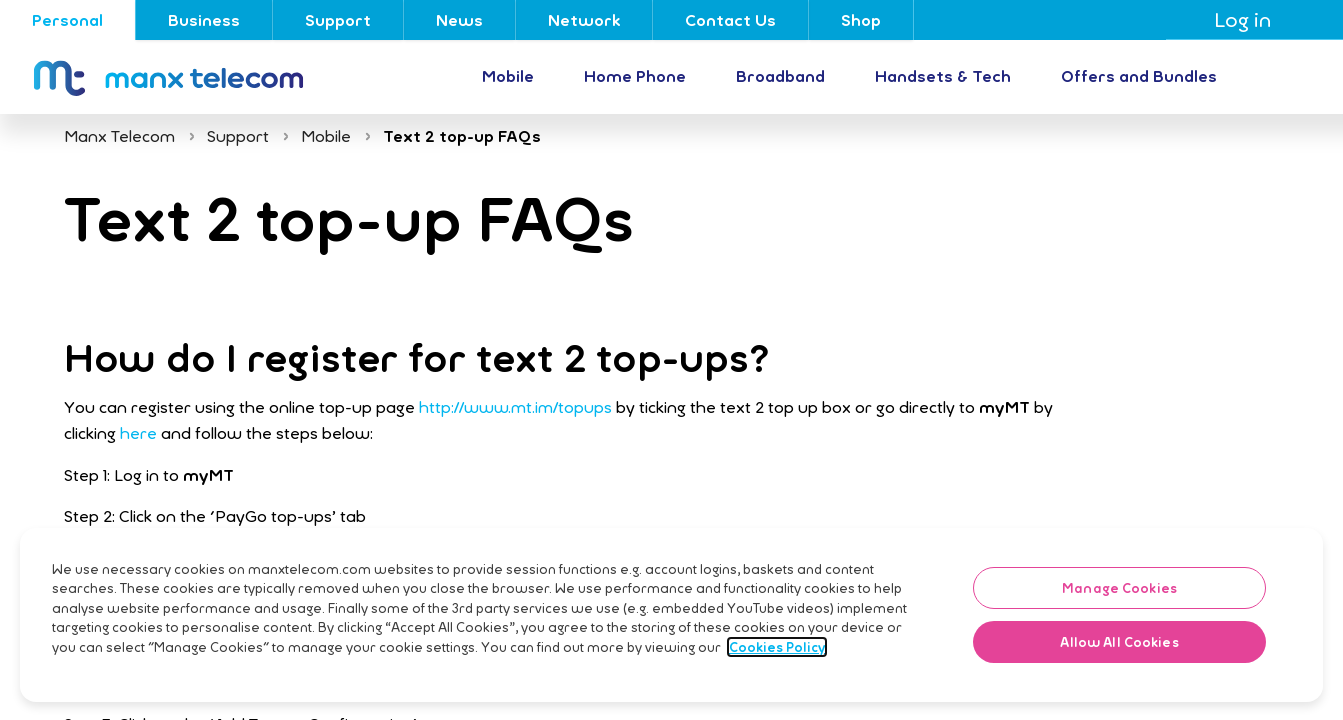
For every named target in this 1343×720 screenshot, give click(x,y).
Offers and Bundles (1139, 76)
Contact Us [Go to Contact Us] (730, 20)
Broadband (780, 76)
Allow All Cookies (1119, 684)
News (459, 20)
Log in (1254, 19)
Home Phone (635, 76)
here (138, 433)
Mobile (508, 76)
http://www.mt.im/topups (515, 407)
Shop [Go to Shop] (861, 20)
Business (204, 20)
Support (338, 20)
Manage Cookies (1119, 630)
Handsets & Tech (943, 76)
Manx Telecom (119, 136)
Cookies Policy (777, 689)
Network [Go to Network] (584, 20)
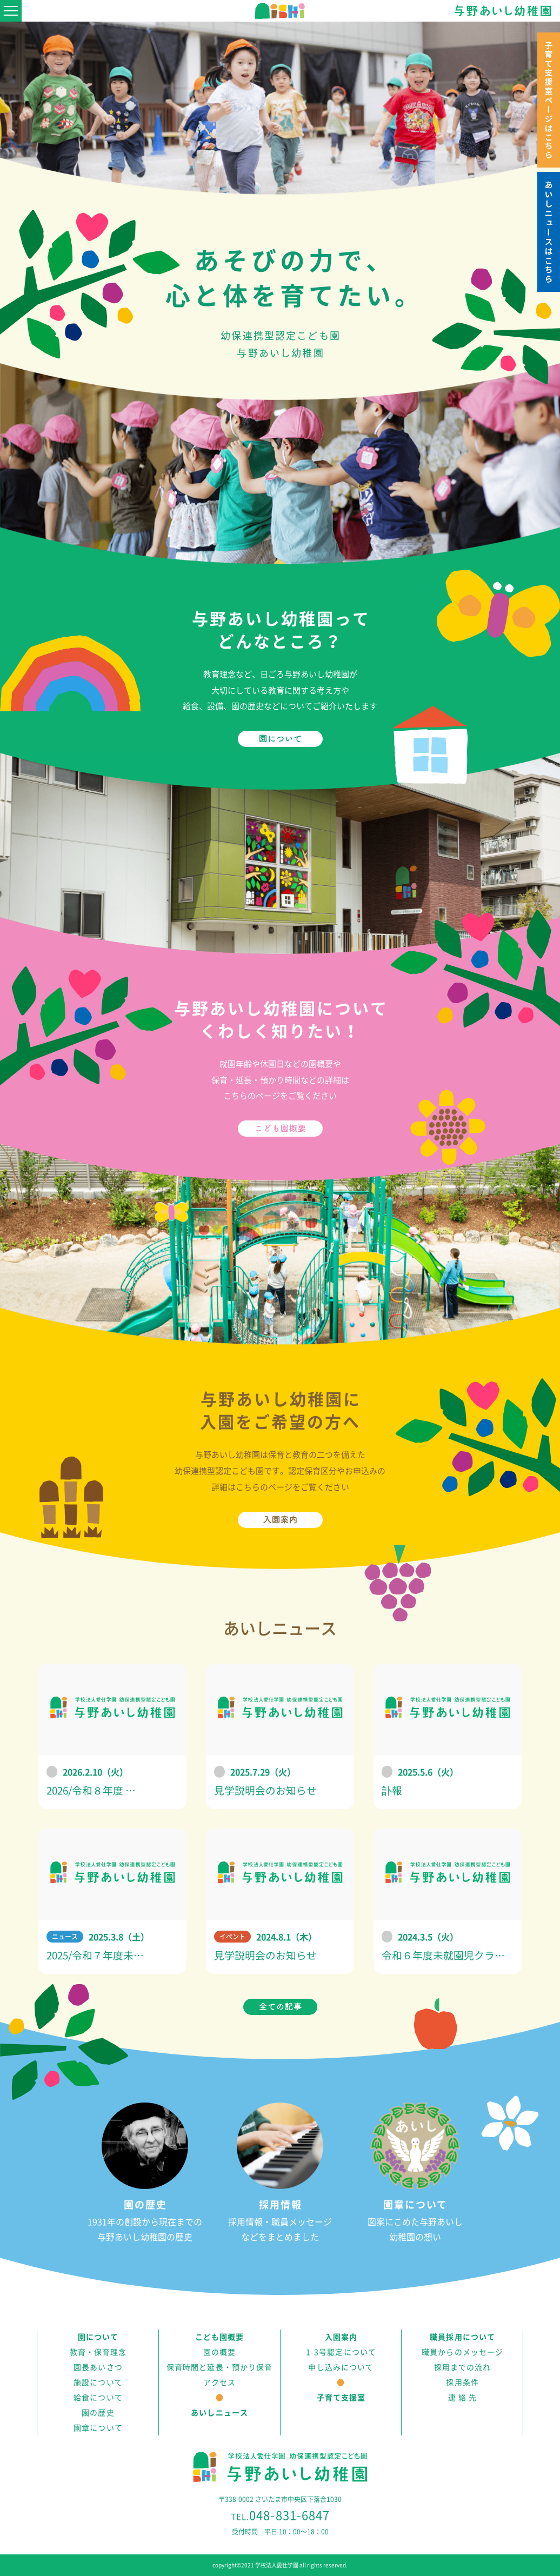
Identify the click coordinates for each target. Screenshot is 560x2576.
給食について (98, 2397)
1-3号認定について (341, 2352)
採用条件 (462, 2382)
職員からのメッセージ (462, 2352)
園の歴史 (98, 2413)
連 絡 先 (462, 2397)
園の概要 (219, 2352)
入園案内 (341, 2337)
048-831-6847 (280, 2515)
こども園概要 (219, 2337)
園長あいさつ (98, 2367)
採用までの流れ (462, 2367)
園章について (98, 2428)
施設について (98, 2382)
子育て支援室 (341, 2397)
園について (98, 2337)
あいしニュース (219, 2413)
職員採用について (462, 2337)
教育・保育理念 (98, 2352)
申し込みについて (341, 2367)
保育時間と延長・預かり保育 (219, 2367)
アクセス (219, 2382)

★ ★ ★ ★ ★ ★ ★

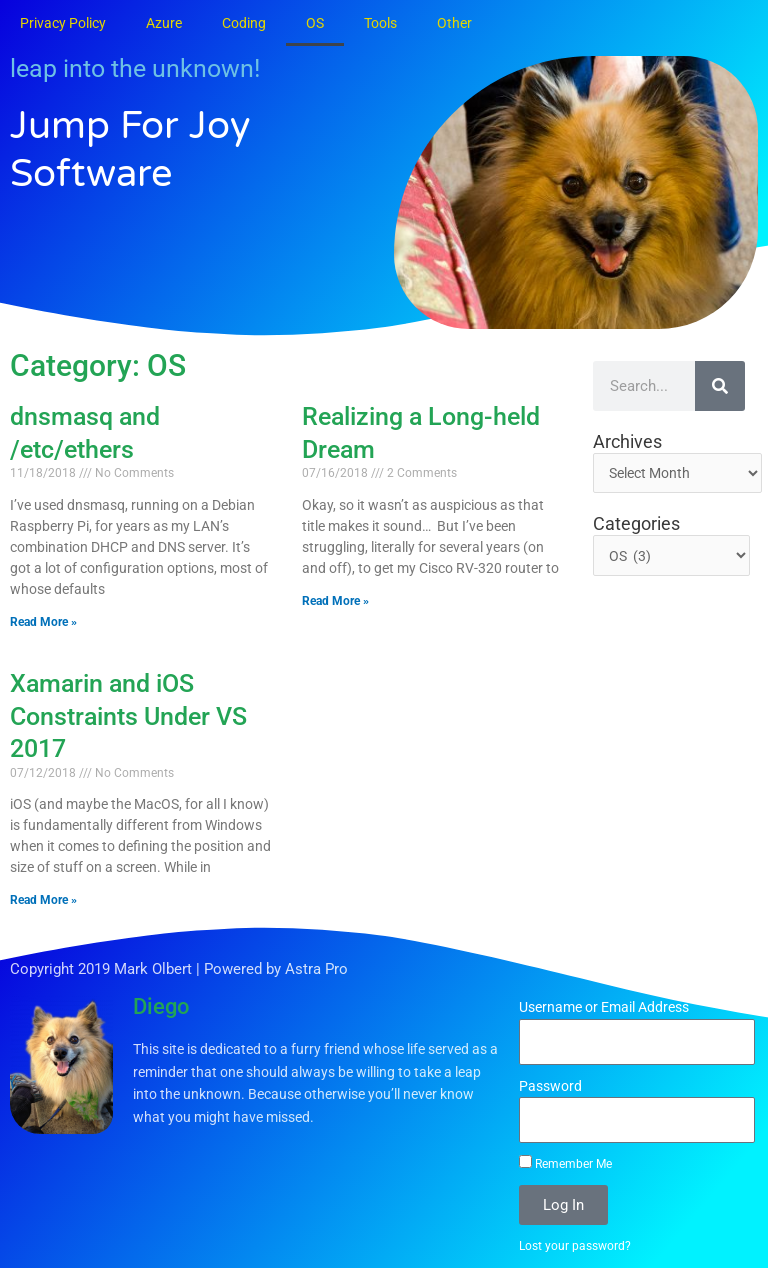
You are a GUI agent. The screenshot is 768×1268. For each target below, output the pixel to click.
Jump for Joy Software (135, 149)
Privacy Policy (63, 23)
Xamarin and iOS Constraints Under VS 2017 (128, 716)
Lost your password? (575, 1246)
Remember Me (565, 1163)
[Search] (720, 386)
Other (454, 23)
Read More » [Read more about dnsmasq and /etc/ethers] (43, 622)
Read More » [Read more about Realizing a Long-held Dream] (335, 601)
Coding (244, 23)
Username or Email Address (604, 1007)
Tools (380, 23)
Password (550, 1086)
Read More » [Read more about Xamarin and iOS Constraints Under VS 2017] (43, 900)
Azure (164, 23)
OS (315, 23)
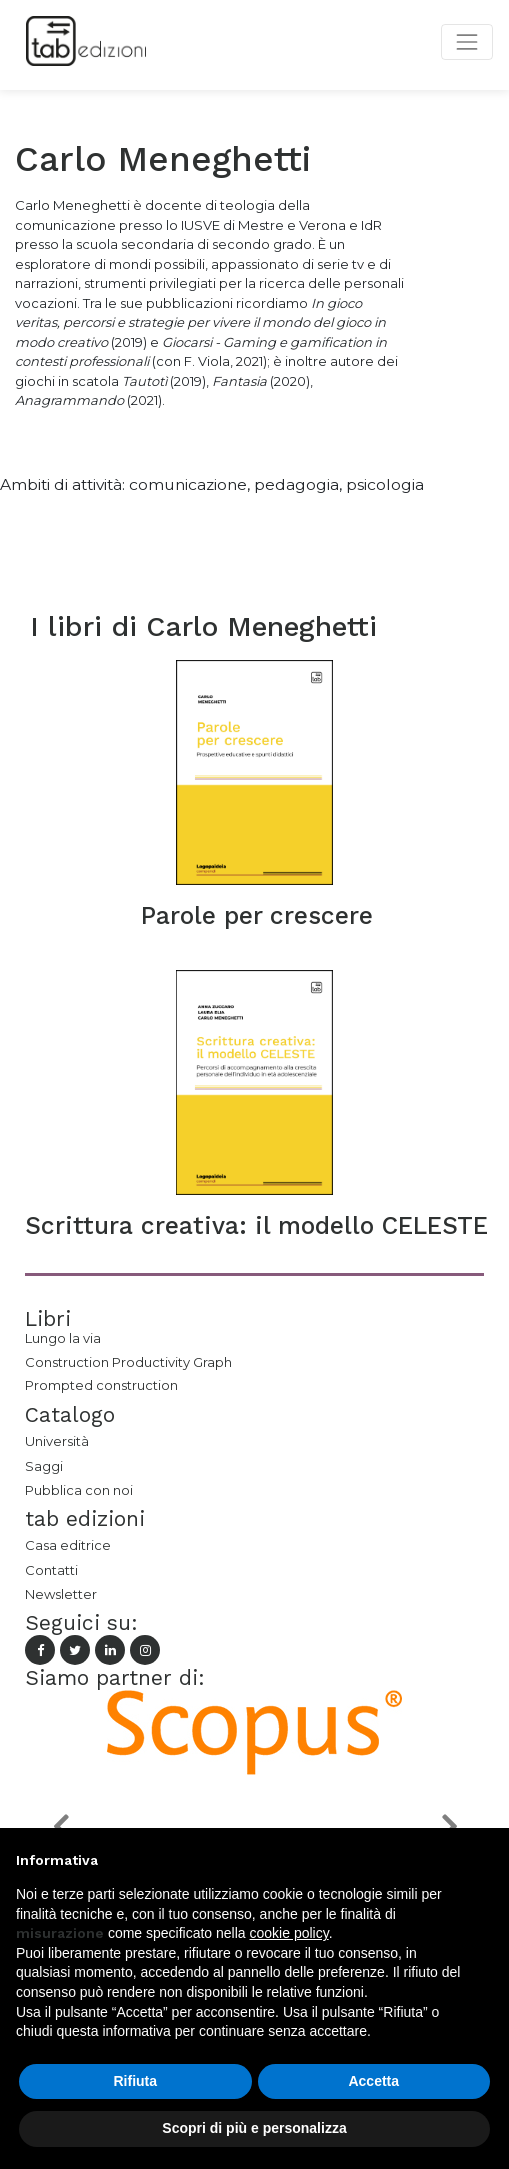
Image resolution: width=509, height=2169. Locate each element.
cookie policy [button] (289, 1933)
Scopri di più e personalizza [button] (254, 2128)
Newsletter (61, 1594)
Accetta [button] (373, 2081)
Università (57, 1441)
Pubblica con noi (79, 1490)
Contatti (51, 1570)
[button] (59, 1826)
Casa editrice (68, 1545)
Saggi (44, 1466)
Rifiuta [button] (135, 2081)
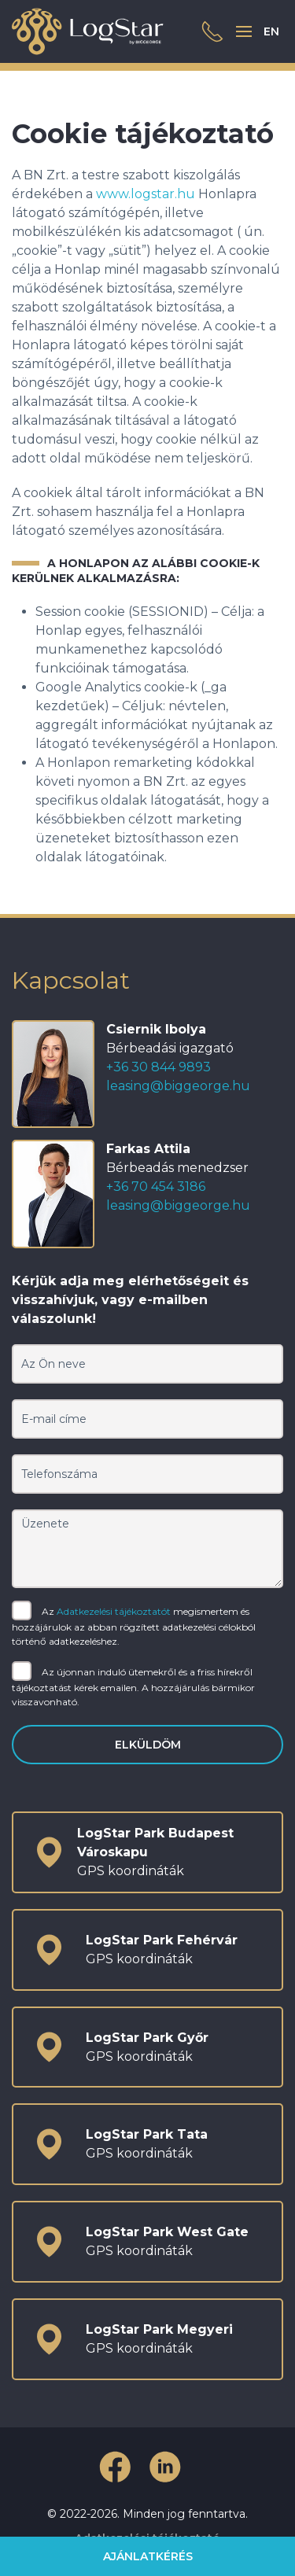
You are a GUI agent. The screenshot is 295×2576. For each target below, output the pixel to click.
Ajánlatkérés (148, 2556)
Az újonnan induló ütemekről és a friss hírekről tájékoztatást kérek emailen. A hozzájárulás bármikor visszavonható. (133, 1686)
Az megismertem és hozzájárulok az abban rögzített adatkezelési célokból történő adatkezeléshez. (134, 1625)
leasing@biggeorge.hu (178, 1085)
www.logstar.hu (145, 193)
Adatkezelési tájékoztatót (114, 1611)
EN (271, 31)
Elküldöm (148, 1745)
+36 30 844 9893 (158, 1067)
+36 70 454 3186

★ ★ ★ ★ ★ ★ ★

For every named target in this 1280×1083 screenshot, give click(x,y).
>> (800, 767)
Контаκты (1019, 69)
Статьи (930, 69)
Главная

★ ★ ★ ★ ★ ★ ★

- **Required work**: Reproduce the data above unchanged, everything from the line containing "職員からのメッセージ (462, 2352)" down to the line containing "保育時間と延長・預かり保育 (219, 2367)", including both of those lines.

- **Complete output**:
職員からのメッセージ (462, 2352)
園の歴史 (98, 2413)
連 絡 先 (462, 2397)
園の概要 (219, 2352)
入園案内 (341, 2337)
048-831-6847 (280, 2515)
こども園概要 (219, 2337)
園長あいさつ (98, 2367)
採用までの流れ (462, 2367)
園章について (98, 2428)
施設について (98, 2382)
子育て支援室 (341, 2397)
園について (98, 2337)
あいしニュース (219, 2413)
職員採用について (462, 2337)
教育・保育理念 (98, 2352)
申し込みについて (341, 2367)
保育時間と延長・預かり保育 (219, 2367)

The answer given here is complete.